Conforme frisa o Dr. Rodrigo Gonçalves Pimentel, sócio do escritório Pimentel & Mochi Advogados Associados, a recuperação judicial costuma surgir em um momento de forte pressão financeira, quando o caixa já não acompanha o ritmo das obrigações e a insegurança sobre o futuro do negócio se torna constante. Nesse contexto, o tema do financiamento ganha relevância imediata.
Tendo isso em vista, compreender como o crédito funciona durante a recuperação judicial é um passo decisivo para evitar riscos adicionais e preservar a atividade empresarial. Pensando nisso, ao longo deste artigo, você vai entender como esse financiamento funciona na prática, quais cuidados devem ser adotados e por que o planejamento jurídico é essencial nesse processo.
Financiamento na recuperação judicial: como funciona?
A recuperação judicial permite que a empresa continue operando enquanto renegocia suas dívidas com os credores, como pontua o núcleo de recuperação judicial do escritório Pimentel & Mochi. Dentro desse cenário, o financiamento surge como um instrumento para garantir capital de giro, pagamento de fornecedores estratégicos e manutenção das atividades essenciais. No entanto, esse crédito não funciona da mesma forma que em períodos de normalidade econômica.
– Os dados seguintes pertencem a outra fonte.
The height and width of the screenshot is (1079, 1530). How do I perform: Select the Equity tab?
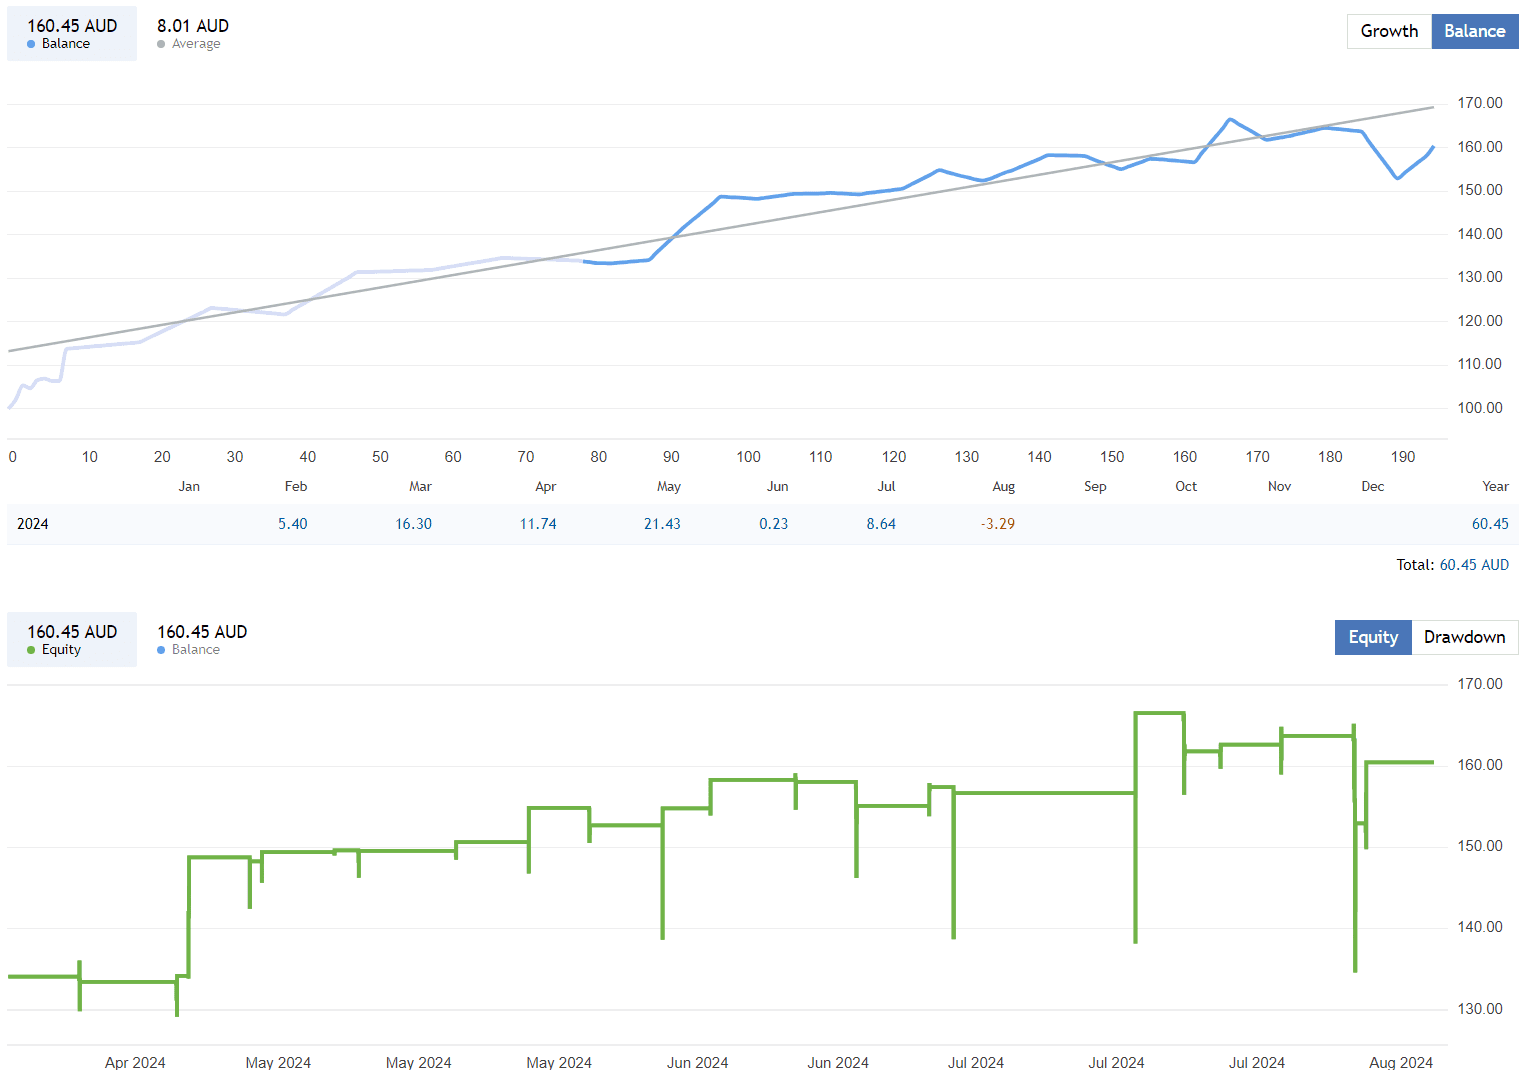(1373, 637)
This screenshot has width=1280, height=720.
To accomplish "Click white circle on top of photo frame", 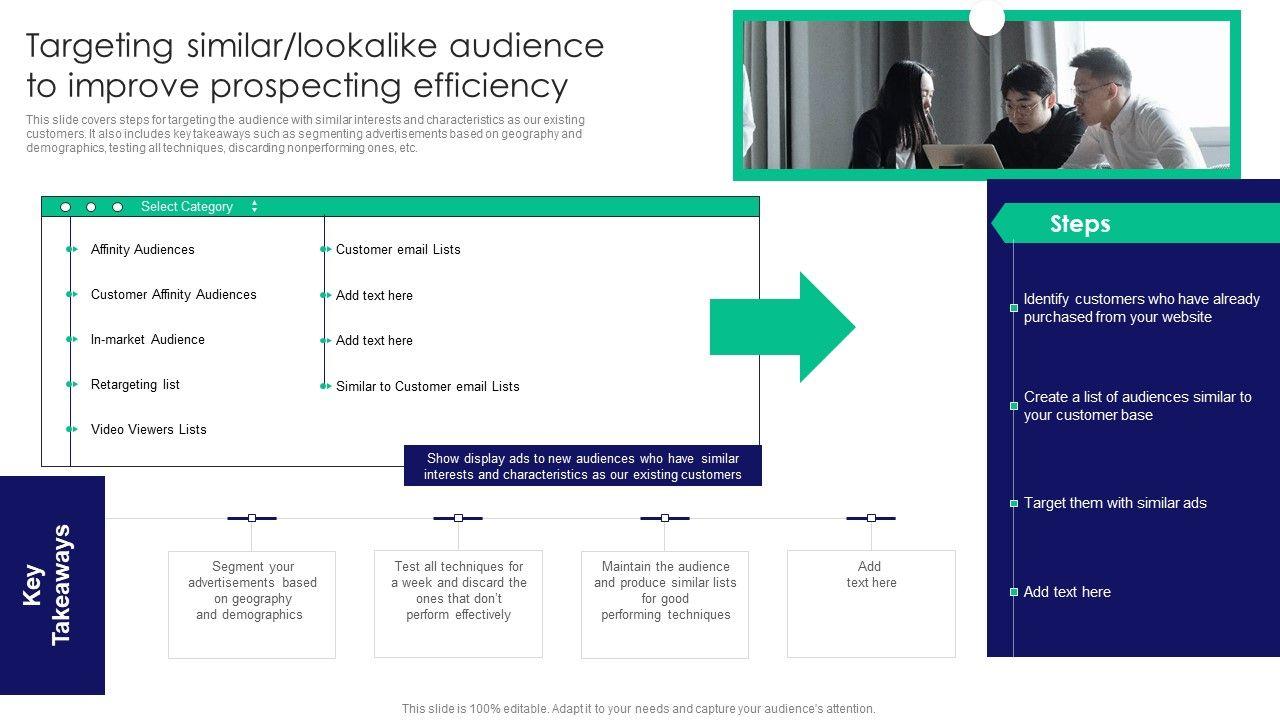I will (987, 17).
Pois, durante a recuperação judicial, novos financiamentos costumam ser analisados com mais cautela pelos credores e, em alguns casos, dependem de autorização judicial. A lógica é simples: qualquer nova obrigação financeira precisa estar alinhada ao plano de recuperação, evitando comprometer ainda mais a capacidade de pagamento da empresa.
Na prática, isso significa que o empresário deve demonstrar que o financiamento contribuirá para a retomada do negócio. Afinal, a finalidade do crédito é sustentar a atividade produtiva e não criar um endividamento sem lastro econômico. De acordo com Rodrigo Pimentel Advogado, essa análise prévia reduz riscos e aumenta a credibilidade do processo perante o Judiciário e os credores.
Quais cuidados adotar ao buscar financiamento na recuperação judicial?
Buscar crédito em meio à recuperação judicial exige atenção redobrada, conforme menciona o Dr. Lucas Gomes Mochi, também sócio do escritório. Uma vez que não se trata apenas de conseguir recursos, mas de estruturar essa decisão de forma estratégica e juridicamente segura. Tendo isso em vista, entre os principais cuidados, destacam-se:
- Alinhamento com o plano de recuperação: o financiamento precisa estar previsto ou ser compatível com as diretrizes do plano, demonstrando como os recursos serão utilizados para fortalecer a operação;
- Análise da capacidade de pagamento: mesmo com prazos diferenciados, a empresa deve avaliar se conseguirá honrar o novo compromisso sem comprometer obrigações essenciais;
- Transparência com credores e juízo: a clareza sobre a origem e a destinação do crédito reforça a confiança no processo e reduz questionamentos futuros;
- Estrutura jurídica adequada: contratos mal elaborados podem gerar conflitos e insegurança, especialmente em um cenário já sensível.
Após considerar esses cuidados, fica evidente que o financiamento não pode ser tratado como uma solução imediata e isolada. Segundo o Dr. Rodrigo Gonçalves Pimentel, ele deve integrar uma estratégia mais ampla de reorganização financeira, sempre com respaldo técnico.

Financiamento durante a recuperação judicial vale a pena?
A resposta depende do contexto. Em muitos casos, o financiamento é essencial para manter a empresa em funcionamento e gerar receita suficiente para cumprir o plano de recuperação judicial. Em outros, pode representar um risco se não houver controle e previsibilidade, como destaca o Dr. Lucas Gomes Mochi.
Desse modo, o ponto central está na avaliação criteriosa. De acordo com Rodrigo Pimentel Advogado, o crédito deve ser visto como um instrumento de suporte à reestruturação, e não como um prolongamento da crise. Assim, quando bem utilizado, ele contribui para restabelecer a confiança do mercado e dos parceiros comerciais.
A importância de um planejamento financeiro
Em última análise, a recuperação judicial oferece mecanismos para reorganizar dívidas e preservar a atividade empresarial, mas não elimina a necessidade de disciplina financeira. Ou seja, o financiamento deve respeitar limites claros e objetivos bem definidos. Assim, empresas que souberam equilibrar crédito, planejamento e segurança jurídica tendem a sair mais estruturadas.